Code Quality & Maintainability
- Complexity Limits: Automatically enforce maximum cyclomatic and cognitive complexity thresholds to prevent AI from generating unmaintainable “spaghetti code”
- Naming Convention Compliance: Ensure AI-generated code follows your organization’s naming standards for variables, functions, and classes
- Documentation Standards: Enforce proper commenting and documentation for AI-generated functions and classes to ensure future maintainability
Security & Compliance
- Secure Defaults: Verify that AI-generated code uses secure default configurations and avoids leaving in temporary code for local testing
- Sensitive Data Handling: Ensure that encryption, logging, authorization, classification, and overall data handling and integrations are aligned with company expectations
- Continuous Compliance: Ensure that compliance frameworks, new contracts, upcoming regulations, product requirements, and other needs are brought to the attention of developers while features and fixes are occurring in that part of the code base to reduce rework and overhead, and optimize cognitive load
Architectural Standards & Resilience
- Approved Components: Ensure the appropriate use of existing/internal packages, services, or design or architectural patterns to improve consistency and avoid sprawl.
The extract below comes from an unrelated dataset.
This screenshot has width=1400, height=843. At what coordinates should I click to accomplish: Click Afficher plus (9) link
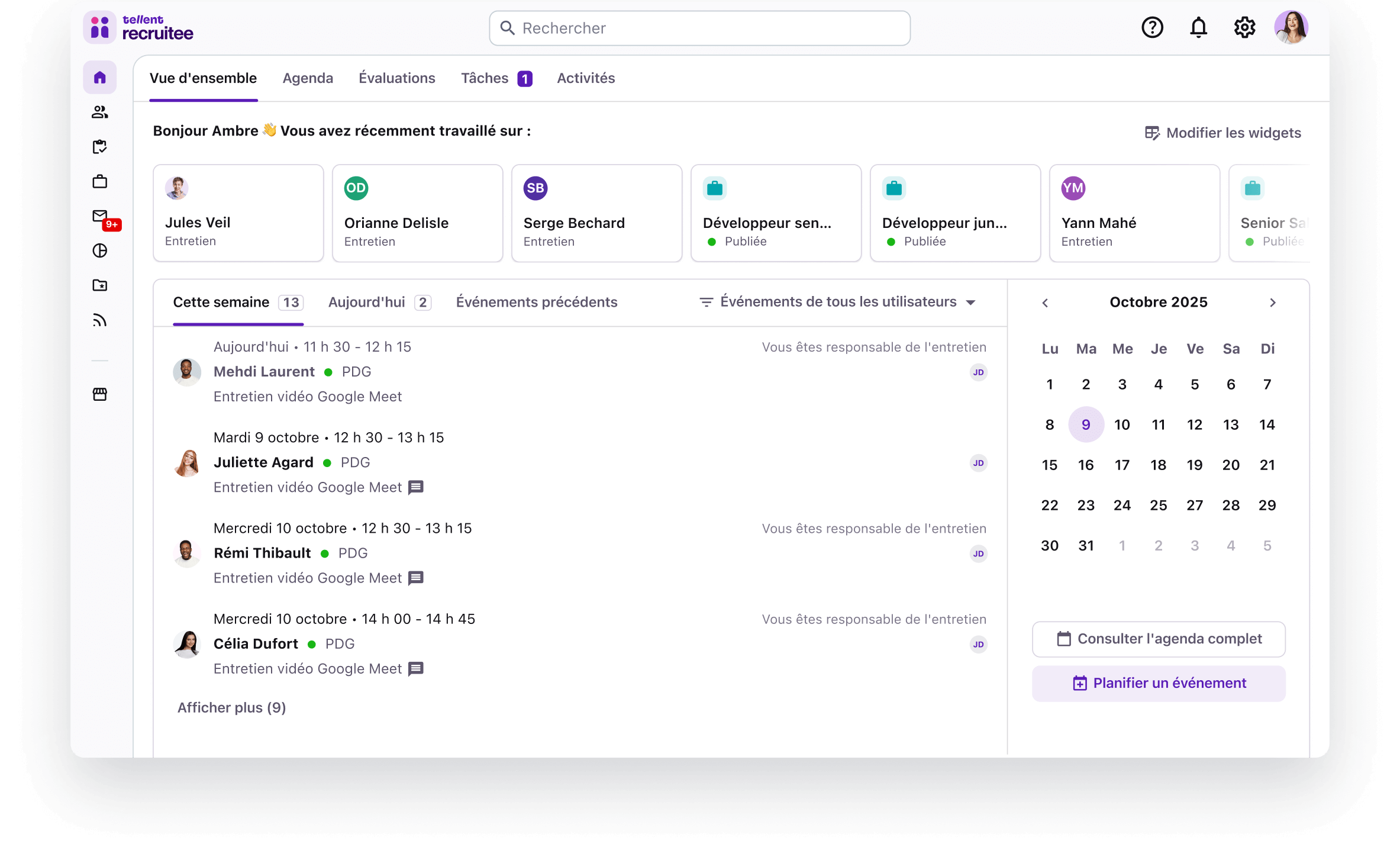[231, 707]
- Domain Model Adherence: Verify that AI-generated code correctly implements your domain model and business rules
- Observability Standards: Require implementation of proper metrics, logging, and tracing according to your observability strategy
- Resilience Patterns: Ensure implementation of circuit breakers, retries, and other resilience patterns according to your standards
Feedback & Continuous Improvement
- Continuous Improvement: Identify opportunities to continuously improve code bases as they’re touched, such as revising comments to ensure they’re still accurate, re-aligning code with recent company decisions, or identifying opportunities to perform a root cause analysis or blameless postmortem on mistakes or issues with a significant impact.
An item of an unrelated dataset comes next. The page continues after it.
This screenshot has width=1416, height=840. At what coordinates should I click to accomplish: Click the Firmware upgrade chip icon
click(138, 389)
- Policy Effectiveness Metrics: Measure and report on which policies are catching the most issues to focus improvement efforts as well as to feed information back upstream to the policy decision-making process, ensuring better-aligned governance with the real world.
- AI Model Feedback Loop: Provide feedback to AI coding assistants based on policy violations to improve future code generation
Automated controls allow you to govern better how your engineers use AI solutions on a daily basis. AI solutions evolve fast (and faster each day that goes by), so, having in place good guardrails at the platform level, will allow you to address security concerns that appear with the usage of agentic solutions and won’t drive your engineers’ evolution back.
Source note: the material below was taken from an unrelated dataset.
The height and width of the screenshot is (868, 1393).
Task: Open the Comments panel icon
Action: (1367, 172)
How does this apply to Cloud Native?
Platform-level, automated controls let engineers move quickly with AI assistants without taking on risks that the responsible engineers aren’t fully informed of. Because policies are code, they evolve at exactly the same speed as the platform changes themselves. This frees developers to stay “in flow,” while the platform quietly blocks unsafe patterns and highlights areas for improvement, no context-switching required.
Deterministic policy engines such as Kyverno and Open Policy Agent (OPA) excel at clear yes/no rules (“No public S3 buckets,” “Image must be signed”). But AI-generated changes frequently blur those lines. While there is no one-click, end-to-end solution for this today, covering that gray area can be done using a layered approach including Deterministic PaC, LLM-based reviews, and Human-in-the-Loop reviews.